Book Review: India in the Balance by Khwaja Kamal-ud-Din
Book reviewed by Maulana Muhammad Ali
The Light (Pakistan), 1st September 1922 Issue (Vol. 1, No. 18, p. 4)
Such is the title of a timely publication by Khwaja Kamal-ud-Din, Imam of the Mosque, Woking.
Khwaja Kamal-ud-Din is a Muslim missionary, and as such, he has refrained from politics, but the question of Khilafat is one in which all leaders of Muslim opinion think alike.
In writing this book, the Khwaja Sahib has not only done a service to the cause of Islam, but a still greater service to the British public which, in supreme ignorance of matters Islamic, trusts either to the politician or to the missionary and looks upon their interested pronouncements as the final word on Islam and Muslims.
India in the Balance ably explodes the theory which finds the greatest favour in Christendom that Muslims are unfit to rule non-Muslims, and that this disability arises from the fundamental conceptions of the religion of Islam. Its opening chapter, “Muslim Conception of Government,” based, as it is on the Holy Quran, backed up by instances from the earliest Muslim history, is a sufficient answer to all [of] Lloyd George’s [Prime Minister of the UK] declarations.

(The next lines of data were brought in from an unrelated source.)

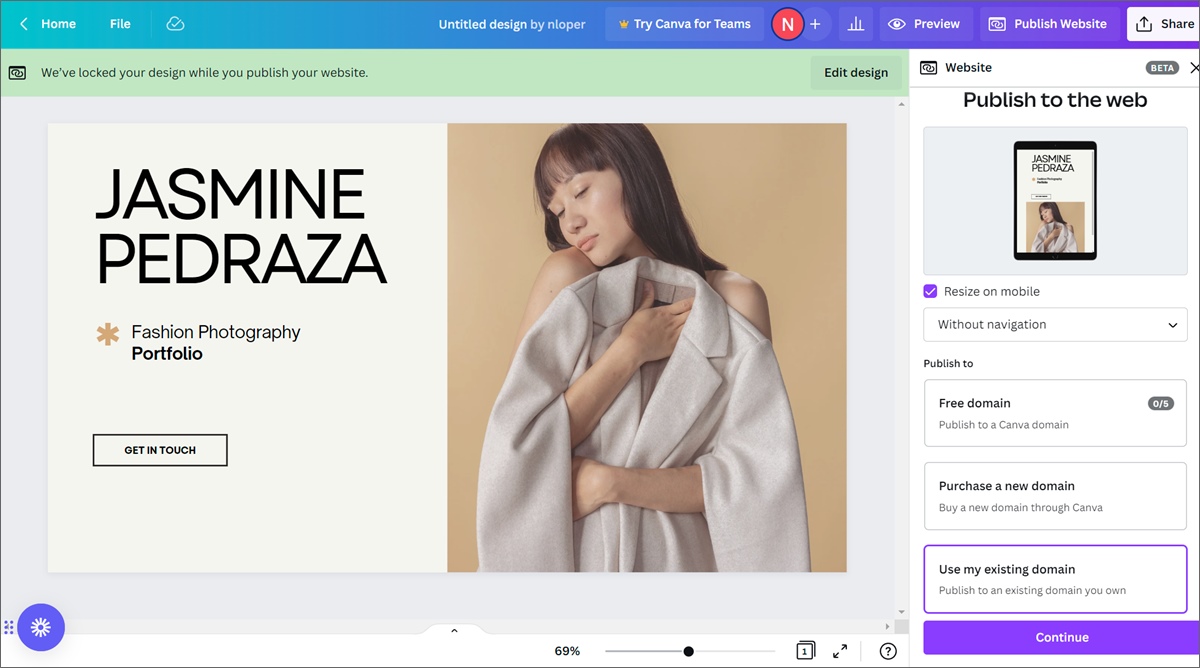Click the Continue button
1200x668 pixels.
click(1061, 637)
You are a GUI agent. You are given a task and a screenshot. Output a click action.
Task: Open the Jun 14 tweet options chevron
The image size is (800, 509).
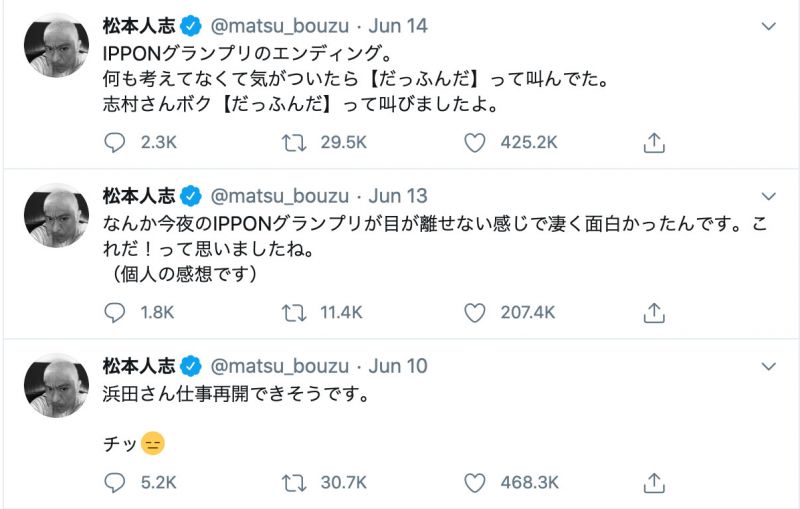(768, 26)
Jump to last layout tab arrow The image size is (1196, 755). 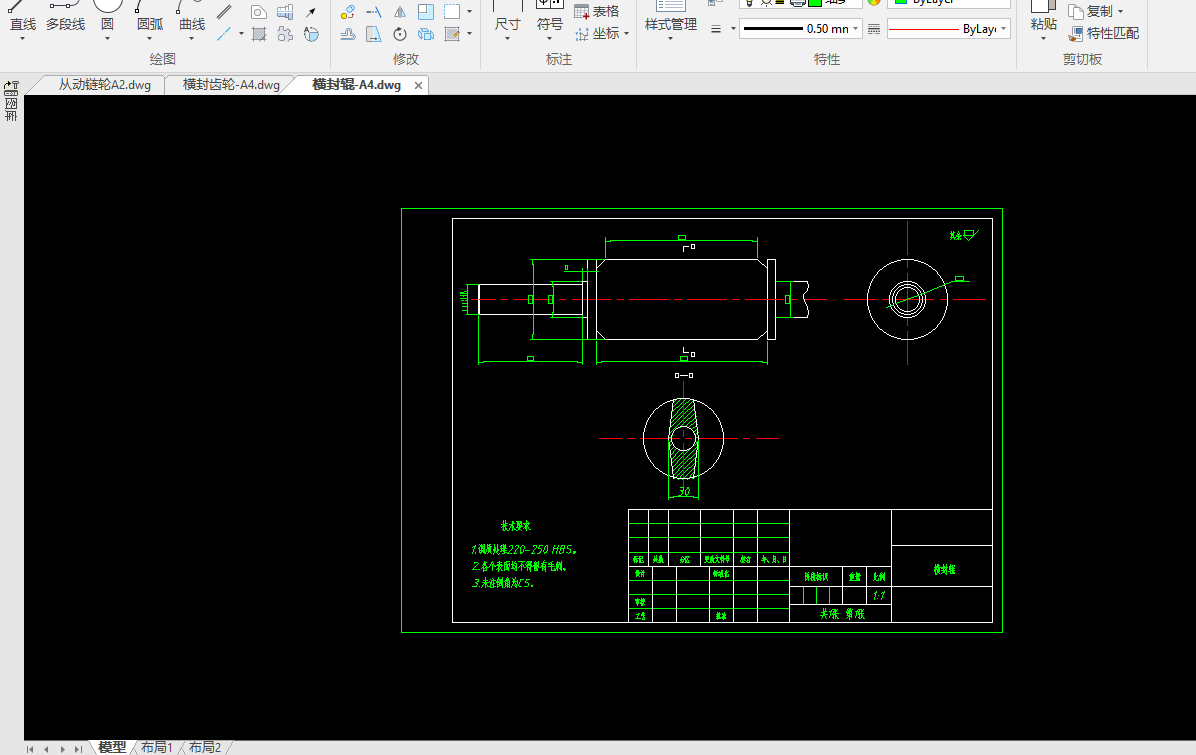tap(78, 748)
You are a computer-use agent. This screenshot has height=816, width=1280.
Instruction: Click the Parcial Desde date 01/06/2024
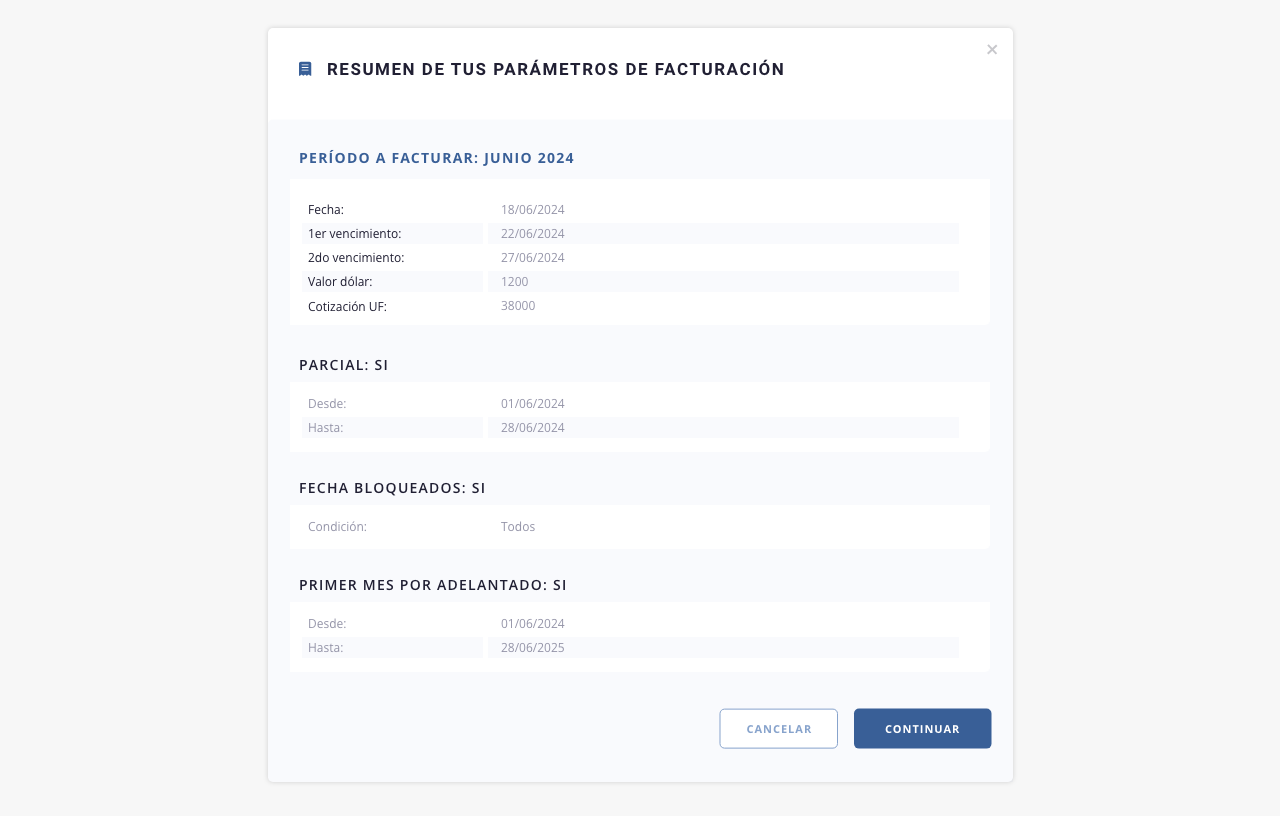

The book then passes on the history of the relations of the Muslims to their British rulers and the present change in their attitude. The latter half is devoted to the question of the caliphate, and the conclusion gives a timely warning.
Whether the final conclusion of peace with Turkey would in any way be influenced by the book is doubtful, for Mr Lloyd George is bent upon carrying his will, whatever its consequences, to his own country or to the world at large, but it is the duty of all true Muslims to place correct information before the British public, and Khwaja Kamal-ud-Din has done his duty.
We only pray that the British politicians may not shut their eyes to facts in whose recognition is the good of their own country.